* Problem statement
Gather every line below where "computer" appears.

* Source data
= = = =
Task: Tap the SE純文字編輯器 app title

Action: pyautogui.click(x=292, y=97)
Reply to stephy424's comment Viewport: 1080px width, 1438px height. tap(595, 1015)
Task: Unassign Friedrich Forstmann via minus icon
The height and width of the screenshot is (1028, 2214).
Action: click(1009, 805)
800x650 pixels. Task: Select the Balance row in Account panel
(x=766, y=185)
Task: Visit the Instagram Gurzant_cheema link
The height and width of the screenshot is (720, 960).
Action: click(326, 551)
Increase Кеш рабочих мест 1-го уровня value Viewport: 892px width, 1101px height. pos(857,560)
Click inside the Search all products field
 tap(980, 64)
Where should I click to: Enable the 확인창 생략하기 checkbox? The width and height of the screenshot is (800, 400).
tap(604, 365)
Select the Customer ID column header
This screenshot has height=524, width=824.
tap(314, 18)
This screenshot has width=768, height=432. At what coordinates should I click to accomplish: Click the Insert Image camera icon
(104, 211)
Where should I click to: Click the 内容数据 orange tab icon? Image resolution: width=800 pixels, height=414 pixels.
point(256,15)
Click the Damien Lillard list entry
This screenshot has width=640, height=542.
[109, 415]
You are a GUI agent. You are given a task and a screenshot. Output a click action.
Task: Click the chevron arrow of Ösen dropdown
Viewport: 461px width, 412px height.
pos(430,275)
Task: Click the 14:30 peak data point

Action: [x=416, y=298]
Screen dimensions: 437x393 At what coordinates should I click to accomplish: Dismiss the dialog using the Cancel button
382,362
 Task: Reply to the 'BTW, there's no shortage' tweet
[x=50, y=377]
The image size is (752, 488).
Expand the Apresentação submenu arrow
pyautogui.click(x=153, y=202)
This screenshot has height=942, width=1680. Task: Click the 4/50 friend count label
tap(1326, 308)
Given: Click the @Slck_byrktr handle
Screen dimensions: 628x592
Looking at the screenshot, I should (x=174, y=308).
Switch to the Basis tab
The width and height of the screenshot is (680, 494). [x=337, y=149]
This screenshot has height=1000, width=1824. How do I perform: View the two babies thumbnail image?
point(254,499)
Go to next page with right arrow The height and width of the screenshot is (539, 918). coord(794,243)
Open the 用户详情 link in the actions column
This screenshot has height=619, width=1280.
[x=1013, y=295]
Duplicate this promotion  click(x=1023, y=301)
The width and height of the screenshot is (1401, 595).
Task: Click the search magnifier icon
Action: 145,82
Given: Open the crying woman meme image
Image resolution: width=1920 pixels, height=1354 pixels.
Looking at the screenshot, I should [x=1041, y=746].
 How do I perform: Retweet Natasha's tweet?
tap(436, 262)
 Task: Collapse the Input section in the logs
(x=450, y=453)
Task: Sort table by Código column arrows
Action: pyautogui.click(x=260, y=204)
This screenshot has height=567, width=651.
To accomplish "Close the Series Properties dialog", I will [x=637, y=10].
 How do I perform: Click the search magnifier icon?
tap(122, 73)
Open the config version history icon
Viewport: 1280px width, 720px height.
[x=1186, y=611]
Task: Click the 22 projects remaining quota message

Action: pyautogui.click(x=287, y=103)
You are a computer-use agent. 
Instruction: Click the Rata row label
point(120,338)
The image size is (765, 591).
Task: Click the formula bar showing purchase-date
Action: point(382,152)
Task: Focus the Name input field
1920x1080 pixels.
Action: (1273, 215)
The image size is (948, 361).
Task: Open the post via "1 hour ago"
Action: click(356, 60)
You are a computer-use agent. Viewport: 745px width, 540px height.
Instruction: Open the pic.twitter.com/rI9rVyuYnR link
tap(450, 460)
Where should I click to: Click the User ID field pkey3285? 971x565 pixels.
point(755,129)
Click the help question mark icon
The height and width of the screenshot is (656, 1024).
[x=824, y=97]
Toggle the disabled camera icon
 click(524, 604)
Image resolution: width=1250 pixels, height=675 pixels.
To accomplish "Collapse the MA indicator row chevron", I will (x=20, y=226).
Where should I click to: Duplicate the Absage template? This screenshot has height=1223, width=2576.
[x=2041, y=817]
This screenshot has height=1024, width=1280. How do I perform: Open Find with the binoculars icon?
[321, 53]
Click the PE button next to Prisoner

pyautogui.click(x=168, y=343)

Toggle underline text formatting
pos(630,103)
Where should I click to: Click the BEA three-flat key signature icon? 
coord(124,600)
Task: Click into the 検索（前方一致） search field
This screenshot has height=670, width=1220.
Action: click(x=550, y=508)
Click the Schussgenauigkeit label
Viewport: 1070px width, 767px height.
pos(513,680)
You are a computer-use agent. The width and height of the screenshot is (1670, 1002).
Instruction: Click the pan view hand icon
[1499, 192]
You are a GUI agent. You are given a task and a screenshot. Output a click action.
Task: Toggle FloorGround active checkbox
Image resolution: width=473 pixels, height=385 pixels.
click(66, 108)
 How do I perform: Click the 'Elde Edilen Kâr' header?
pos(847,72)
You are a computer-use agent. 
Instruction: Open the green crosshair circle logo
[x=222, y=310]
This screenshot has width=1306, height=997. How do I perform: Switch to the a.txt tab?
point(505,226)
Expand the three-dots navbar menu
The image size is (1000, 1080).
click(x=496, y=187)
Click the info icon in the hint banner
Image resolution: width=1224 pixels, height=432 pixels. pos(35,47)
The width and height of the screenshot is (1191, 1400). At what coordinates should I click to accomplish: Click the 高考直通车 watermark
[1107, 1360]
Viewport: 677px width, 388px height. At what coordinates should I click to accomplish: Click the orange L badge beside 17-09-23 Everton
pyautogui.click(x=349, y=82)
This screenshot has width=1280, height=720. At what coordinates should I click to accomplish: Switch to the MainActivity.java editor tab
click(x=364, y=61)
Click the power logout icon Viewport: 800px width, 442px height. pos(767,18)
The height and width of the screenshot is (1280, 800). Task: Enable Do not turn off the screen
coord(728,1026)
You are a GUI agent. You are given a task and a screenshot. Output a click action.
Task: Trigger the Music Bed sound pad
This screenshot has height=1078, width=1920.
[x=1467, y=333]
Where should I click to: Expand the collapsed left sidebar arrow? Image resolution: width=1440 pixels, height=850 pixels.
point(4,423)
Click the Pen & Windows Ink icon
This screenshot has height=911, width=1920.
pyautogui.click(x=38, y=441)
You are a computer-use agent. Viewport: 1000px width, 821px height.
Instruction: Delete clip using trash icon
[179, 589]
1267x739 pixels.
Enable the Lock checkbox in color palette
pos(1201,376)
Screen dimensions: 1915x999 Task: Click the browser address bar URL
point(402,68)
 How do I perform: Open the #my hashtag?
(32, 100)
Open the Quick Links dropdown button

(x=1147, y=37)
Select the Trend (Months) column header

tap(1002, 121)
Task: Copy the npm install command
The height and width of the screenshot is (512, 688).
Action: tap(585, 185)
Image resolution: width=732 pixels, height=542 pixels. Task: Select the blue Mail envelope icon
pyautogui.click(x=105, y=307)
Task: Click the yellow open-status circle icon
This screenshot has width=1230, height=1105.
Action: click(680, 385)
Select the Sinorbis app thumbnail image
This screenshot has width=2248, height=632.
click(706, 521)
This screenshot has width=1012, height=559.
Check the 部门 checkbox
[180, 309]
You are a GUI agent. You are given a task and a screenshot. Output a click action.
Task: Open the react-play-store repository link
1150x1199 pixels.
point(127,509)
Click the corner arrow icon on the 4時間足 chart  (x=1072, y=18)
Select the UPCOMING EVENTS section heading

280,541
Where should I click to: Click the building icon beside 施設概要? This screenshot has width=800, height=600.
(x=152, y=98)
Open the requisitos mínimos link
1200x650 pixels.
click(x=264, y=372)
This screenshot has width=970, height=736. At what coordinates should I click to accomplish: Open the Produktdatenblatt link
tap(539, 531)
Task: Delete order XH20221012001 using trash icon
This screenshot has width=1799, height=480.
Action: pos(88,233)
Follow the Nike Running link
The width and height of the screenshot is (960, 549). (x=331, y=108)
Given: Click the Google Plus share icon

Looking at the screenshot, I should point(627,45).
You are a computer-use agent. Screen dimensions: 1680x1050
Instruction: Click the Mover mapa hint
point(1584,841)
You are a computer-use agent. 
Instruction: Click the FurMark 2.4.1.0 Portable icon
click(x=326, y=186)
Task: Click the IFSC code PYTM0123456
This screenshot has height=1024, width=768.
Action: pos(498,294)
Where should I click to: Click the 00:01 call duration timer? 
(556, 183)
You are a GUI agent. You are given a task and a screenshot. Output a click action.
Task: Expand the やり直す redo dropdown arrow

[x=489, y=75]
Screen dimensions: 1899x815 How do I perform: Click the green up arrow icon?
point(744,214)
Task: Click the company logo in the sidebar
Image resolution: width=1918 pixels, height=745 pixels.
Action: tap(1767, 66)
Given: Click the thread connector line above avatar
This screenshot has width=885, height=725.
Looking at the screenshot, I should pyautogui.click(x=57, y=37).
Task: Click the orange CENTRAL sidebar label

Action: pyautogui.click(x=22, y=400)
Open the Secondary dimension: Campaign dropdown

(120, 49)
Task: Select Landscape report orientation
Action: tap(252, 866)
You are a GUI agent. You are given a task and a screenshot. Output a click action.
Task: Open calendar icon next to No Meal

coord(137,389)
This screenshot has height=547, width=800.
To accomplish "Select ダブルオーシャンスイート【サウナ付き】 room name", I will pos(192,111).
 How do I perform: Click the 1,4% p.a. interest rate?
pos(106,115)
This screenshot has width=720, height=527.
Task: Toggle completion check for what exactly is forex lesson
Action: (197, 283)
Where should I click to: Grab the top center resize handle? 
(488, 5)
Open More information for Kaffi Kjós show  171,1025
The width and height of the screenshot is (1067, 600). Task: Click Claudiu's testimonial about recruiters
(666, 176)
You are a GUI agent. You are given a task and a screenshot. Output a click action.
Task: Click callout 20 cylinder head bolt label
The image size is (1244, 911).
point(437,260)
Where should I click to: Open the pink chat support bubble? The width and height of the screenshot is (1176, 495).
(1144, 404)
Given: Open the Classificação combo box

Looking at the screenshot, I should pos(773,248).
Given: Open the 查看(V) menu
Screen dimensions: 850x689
= = = =
* Answer to the problem
You are a computer-use agent. 
You are a computer-use agent. Viewport: 745px width, 540px height.
You are a computer-use agent. The width and height of the screenshot is (1670, 1002).
You are a computer-use agent. 
You are a computer-use agent. Viewport: 1000px width, 821px height.
You are a computer-use agent. Screen dimensions: 1680x1050
You are a computer-use agent. 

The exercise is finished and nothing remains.